Task instructions. Wherever a line in the data holds the word "below", pull that line out.

Record excerpts.
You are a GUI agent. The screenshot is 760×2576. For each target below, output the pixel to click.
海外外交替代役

==

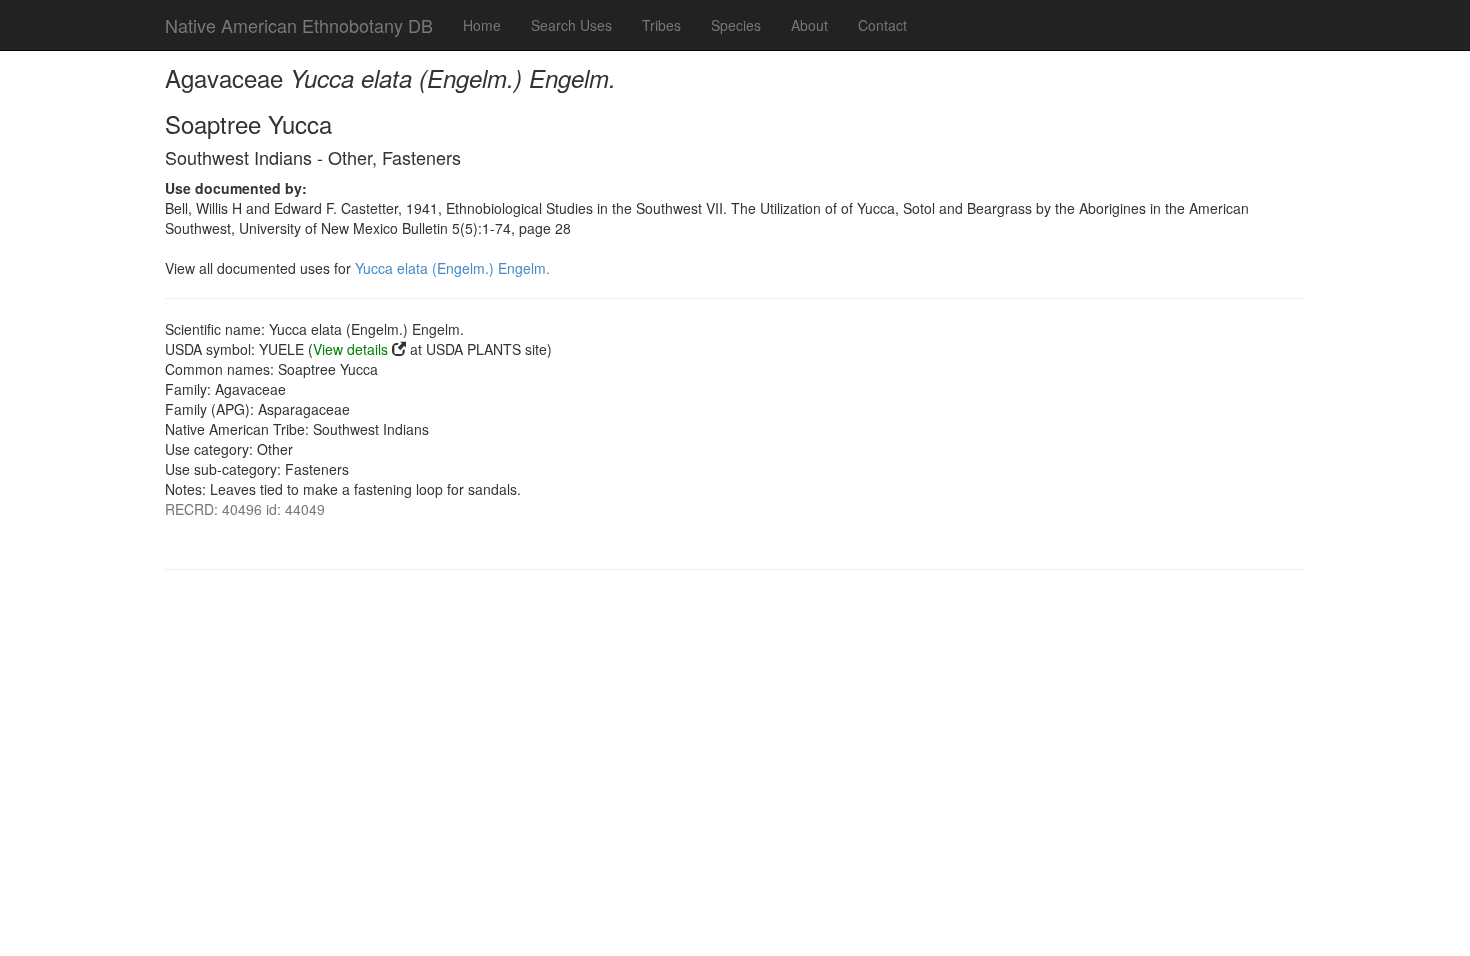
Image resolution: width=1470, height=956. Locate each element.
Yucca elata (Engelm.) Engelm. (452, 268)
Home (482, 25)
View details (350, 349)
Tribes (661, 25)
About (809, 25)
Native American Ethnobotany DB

==

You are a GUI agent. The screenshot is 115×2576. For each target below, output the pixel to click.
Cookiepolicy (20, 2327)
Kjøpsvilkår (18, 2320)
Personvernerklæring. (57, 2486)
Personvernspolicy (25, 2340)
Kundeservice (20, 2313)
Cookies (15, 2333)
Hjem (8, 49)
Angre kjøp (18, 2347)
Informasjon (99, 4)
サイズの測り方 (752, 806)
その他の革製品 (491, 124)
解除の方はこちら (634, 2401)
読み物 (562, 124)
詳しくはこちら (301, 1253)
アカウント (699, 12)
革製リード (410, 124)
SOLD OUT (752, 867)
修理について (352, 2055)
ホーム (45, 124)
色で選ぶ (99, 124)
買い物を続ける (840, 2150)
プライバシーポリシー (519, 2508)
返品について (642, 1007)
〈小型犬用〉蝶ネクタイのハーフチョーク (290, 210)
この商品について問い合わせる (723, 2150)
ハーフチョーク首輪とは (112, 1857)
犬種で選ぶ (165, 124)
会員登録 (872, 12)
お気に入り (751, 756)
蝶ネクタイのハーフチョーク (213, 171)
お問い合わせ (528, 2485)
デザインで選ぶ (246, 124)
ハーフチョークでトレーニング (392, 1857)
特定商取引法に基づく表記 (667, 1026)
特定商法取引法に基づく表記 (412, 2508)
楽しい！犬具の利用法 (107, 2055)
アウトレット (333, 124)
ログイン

Task answer.
You are a GUI agent. The screenshot is 760×2576. For each target below, output the pixel to click.
You are a GUI agent. The screenshot is 115×2576. For each target below, output the pixel to click.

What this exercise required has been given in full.